Uber
© TENGKU BAHAR / AFP

Pour Uber : "il est incompréhensible" que l'OL renonce à son accord

Suite à l'annonce de l'OL de mettre fin à son "pré-partenariat" avec Uber, le service de VTC a fait part de ses regrets.

Face à la grogne des taxis qui menaçait de bloquer le match OL – Bordeaux du 3 février, le partenariat entre l'OL et Uber a pris fin. Le club rhodanien a décidé de mettre "un terme aux discussions initialisées dans un premier temps avec la société Uber". À l'origine, les spectateurs pouvaient se rendre au Grand Stade avec le service de VTC, puis plus tard, auraient pu réserver leur course via l'application Parc OL.

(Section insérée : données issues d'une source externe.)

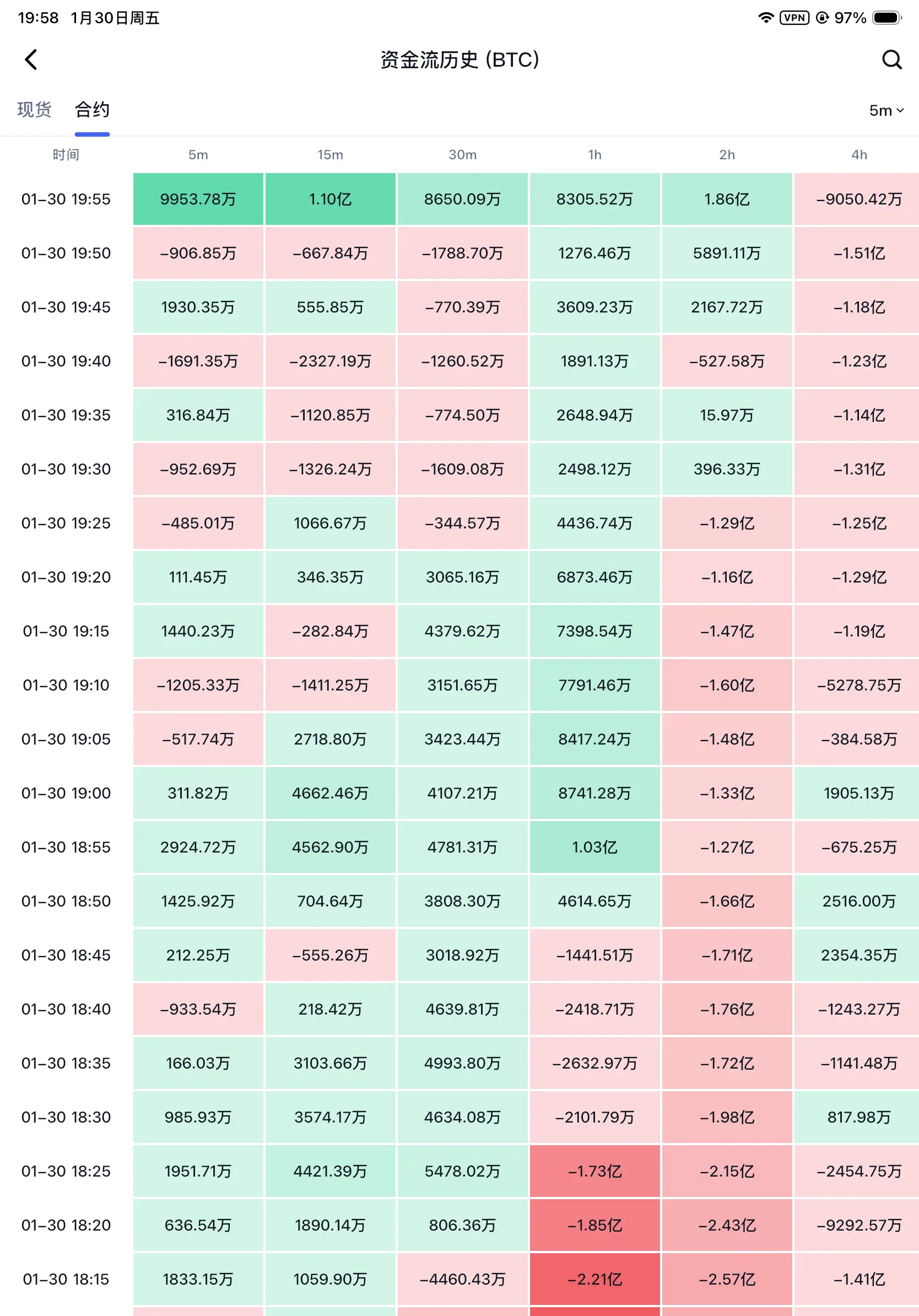Tap the Wi-Fi signal icon
Image resolution: width=919 pixels, height=1316 pixels.
point(765,18)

Suite à une réunion entre chauffeurs de taxis et représentant du club, l'OL a "rappelé sa volonté permanente d’optimiser l’accessibilité au Parc OL en donnant à tous les taxis lyonnais et aux VTC la possibilité de desservir le site de façon fluide et organisée pour répondre aux besoins des spectateurs" (lire ici).

Les regrets d'Uber

Contacté par Lyon Capitale, le service de VTC a réagi par écrit : "Uber regrette cette décision, mais nous continuerons d'oeuvrer pour que les Lyonnais, ainsi que tous les Français, puissent se déplacer de manière toujours plus fiable, sûre, et accessible".

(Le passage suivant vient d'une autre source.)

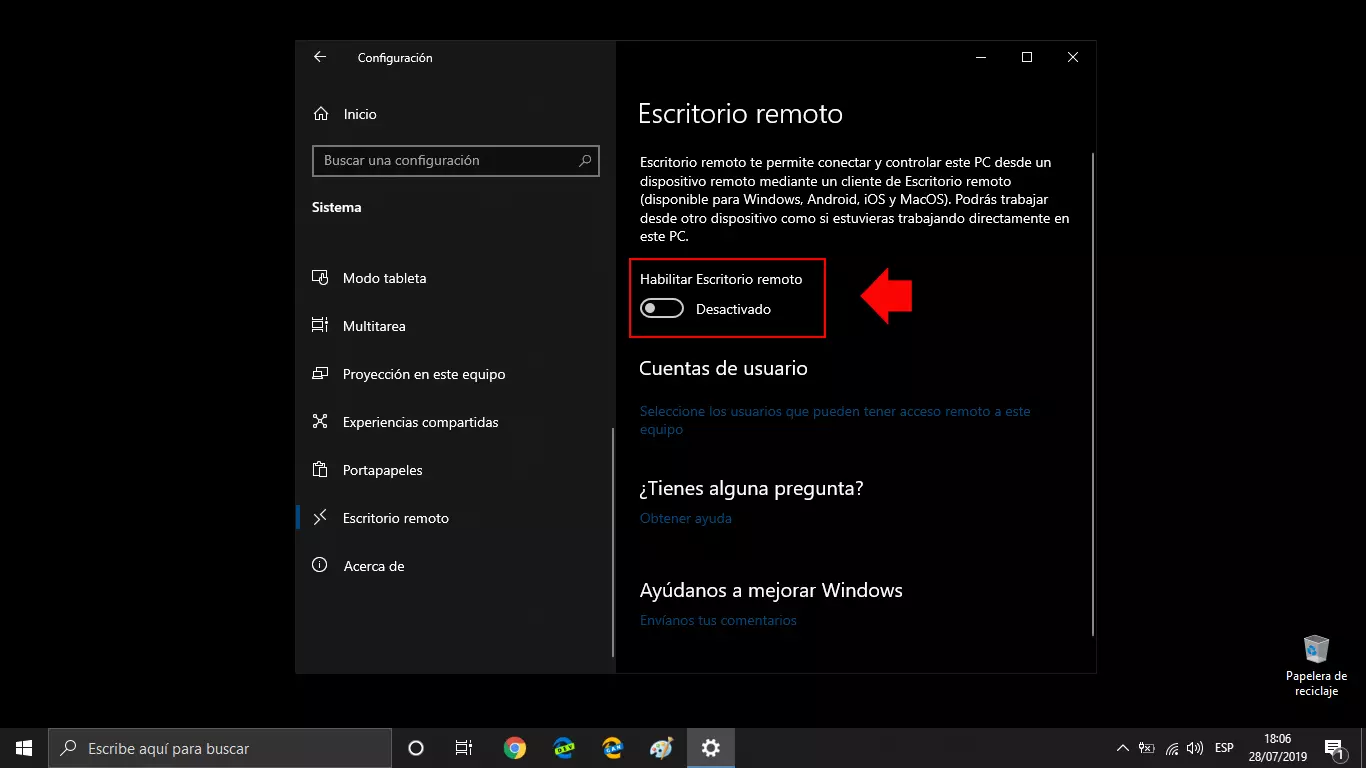Click the Portapapeles clipboard icon
1366x768 pixels.
(x=320, y=470)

Pour Uber : "Il est incompréhensible qu’un partenaire soit contraint de renoncer à un accord avec Uber, qu’il a lui-même annoncé, car une minorité violente de taxis menace de troubler l’ordre public en bloquant l’accès à un stade, sans que la Préfecture de Police ne soit capable de faire régner l’Etat de droit, en plein état d’urgence." Alors que l'OL parle aujourd'hui seulement de "pré-partenariat", sur son site, le club avait parlé le vendredi 22 janvier d'un "partenariat innovant" avec Uber (voir ici). Il est maintenant terminé.